The design of an efficient routing strategy is a very challenging issue due to the limited resources in MANETs [1]. MANETs routing protocols can be divided into three categories: proactive, reactive, and hybrid [3]. In proactive routing protocols (table-driven), the routes to all the destinations (or parts of the network) are determined statically at the start up then maintained using a periodic route update process. An example of this class of routing protocols is the Optimized Link State Routing Protocol (OLSR) [4]. However, in reactive routing protocols (on-demand), routes are determined dynamically when they are required by the source using a route discovery process. Its routing overhead is lower than the proactive routing protocols if the network size is relatively small [5]. Examples of this class are Dynamic Source Routing (DSR) [6] and Ad Hoc On Demand Distance Vector (AODV) [7]. Finally, hybrid routing protocols combine the basic properties of the first two classes of protocols; so they are both reactive and proactive in nature. Zone Routing Protocol (ZRP) [8] is an example belonging to this class.

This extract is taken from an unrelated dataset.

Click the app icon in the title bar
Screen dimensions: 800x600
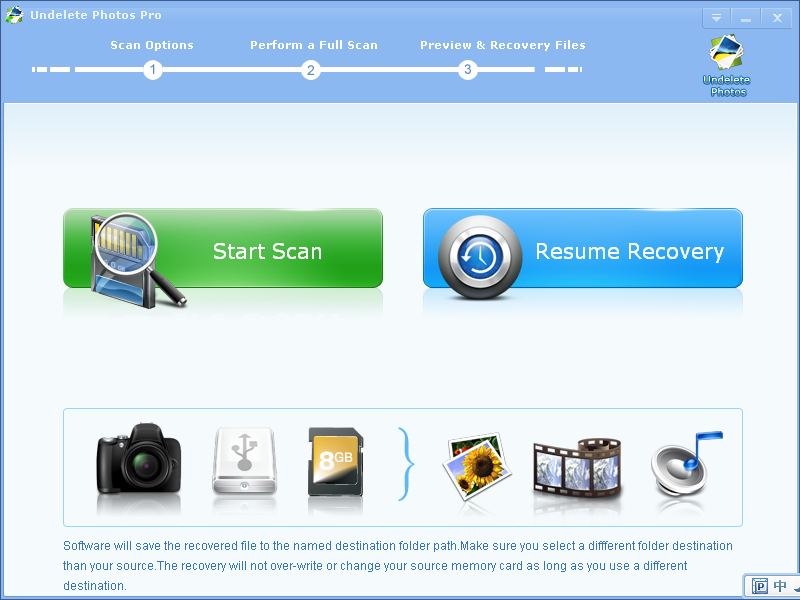[14, 15]
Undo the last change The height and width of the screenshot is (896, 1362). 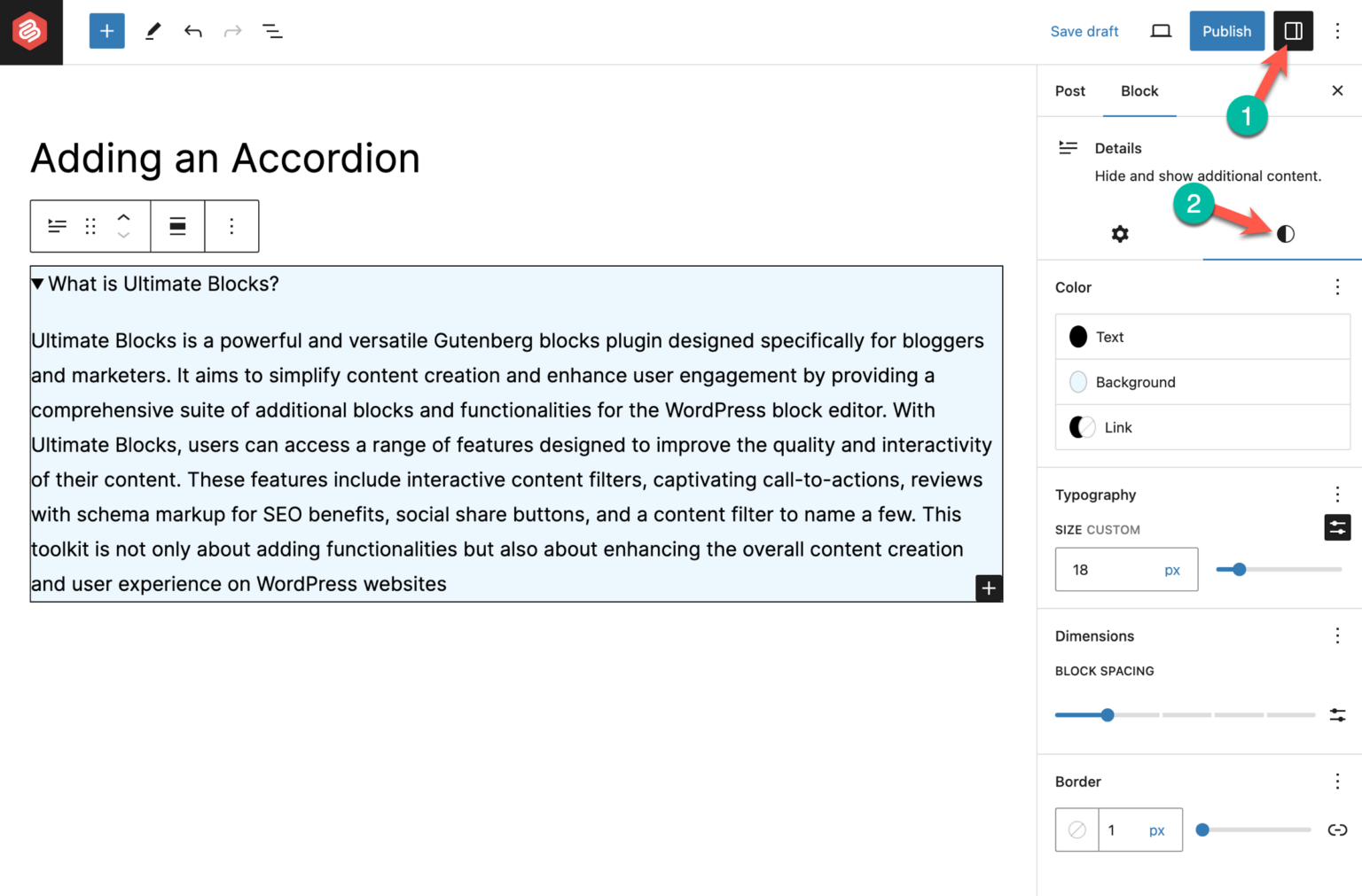point(192,31)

In on-demand routing protocols, when a source node needs to send messages to a destination it initiates a broadcast-based route discovery process looking for one or more possible paths to the destination where the broadcasting of the route request dominates most of the routing overhead.

In this paper, a traffic locality oriented route discovery algorithm that uses delay, TLRDA-D, is introduced. Moreover, TLRDA-D is analysed using simulation to understand the relationship between congestion and delay and ease the decision on the amount of the added delay.

The rest of the paper is organised as follows: Section 2 presents the related work while Section 3 presents the proposed algorithm; evaluates the performance and describes the simulation environment and observation. Finally, Section 4 concludes this study.

2.  Related Work

The principle of locality was first applied in memory referencing behaviour [9] then it was subsequently observed in the use of other resources such as file referencing [10]. The locality of reference concept deals with the process of accessing a single resource more than once. It includes spatial and temporal locality [11,12]. In networking, locality is observed through the fact that devices within the same geographical area tend to communicate more often than those that are further apart, and exhibit both temporal and spatial locality [13]. The importance of traffic locality concept is recognized in networking. Traffic locality concept is a motivation factor behind network clusters and workgroups [14]. While in infrastructure wireless networks, traffic locality is utilized to improve load balancing in base stations [1,15]. In MANETs, locality is observed through the fact that neighbours, nodes in the same geographical area, tend to receive communication from the same sources, highlighting the spatial locality. Also, nodes communicated within the near past have high probability of re-communicating in the near future leading to temporal locality [16]. Sometimes a node communicates with a certain set of nodes more than others within a particular time regardless of their locations, highlighting the traffic locality [17].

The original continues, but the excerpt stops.